__Work item__. Give back only the lines from the one with "NEW ARRIVALS (719, 383)" through the last line of the data, exactly as they appear.

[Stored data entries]
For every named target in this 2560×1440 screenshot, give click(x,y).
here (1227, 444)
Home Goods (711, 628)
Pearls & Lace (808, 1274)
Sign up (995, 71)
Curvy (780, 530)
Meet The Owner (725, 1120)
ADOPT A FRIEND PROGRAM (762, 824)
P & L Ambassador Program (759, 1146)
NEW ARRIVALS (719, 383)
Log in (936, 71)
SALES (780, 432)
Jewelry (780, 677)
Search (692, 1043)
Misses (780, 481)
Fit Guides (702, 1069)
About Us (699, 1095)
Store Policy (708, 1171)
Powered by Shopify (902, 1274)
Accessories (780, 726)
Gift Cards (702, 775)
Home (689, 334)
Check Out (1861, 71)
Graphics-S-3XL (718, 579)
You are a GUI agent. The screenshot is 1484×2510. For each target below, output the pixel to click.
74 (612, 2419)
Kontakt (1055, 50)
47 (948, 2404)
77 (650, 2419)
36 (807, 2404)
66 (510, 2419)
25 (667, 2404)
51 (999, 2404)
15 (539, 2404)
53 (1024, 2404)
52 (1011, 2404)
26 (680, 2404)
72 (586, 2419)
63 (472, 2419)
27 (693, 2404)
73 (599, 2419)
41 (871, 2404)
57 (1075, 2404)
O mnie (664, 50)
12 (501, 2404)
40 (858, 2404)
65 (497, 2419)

__Response to this exercise__.
NEW ARRIVALS (719, 383)
Log in (936, 71)
SALES (780, 432)
Jewelry (780, 677)
Search (692, 1043)
Misses (780, 481)
Fit Guides (702, 1069)
About Us (699, 1095)
Store Policy (708, 1171)
Powered by Shopify (902, 1274)
Accessories (780, 726)
Gift Cards (702, 775)
Home (689, 334)
Check Out (1861, 71)
Graphics-S-3XL (718, 579)
You are a GUI agent. The screenshot is 1484×2510. For each target below, output the pixel to click.
74 (612, 2419)
Kontakt (1055, 50)
47 (948, 2404)
77 (650, 2419)
36 (807, 2404)
66 (510, 2419)
25 (667, 2404)
51 (999, 2404)
15 (539, 2404)
53 (1024, 2404)
52 (1011, 2404)
26 (680, 2404)
72 (586, 2419)
63 (472, 2419)
27 (693, 2404)
73 (599, 2419)
41 (871, 2404)
57 (1075, 2404)
O mnie (664, 50)
12 (501, 2404)
40 (858, 2404)
65 (497, 2419)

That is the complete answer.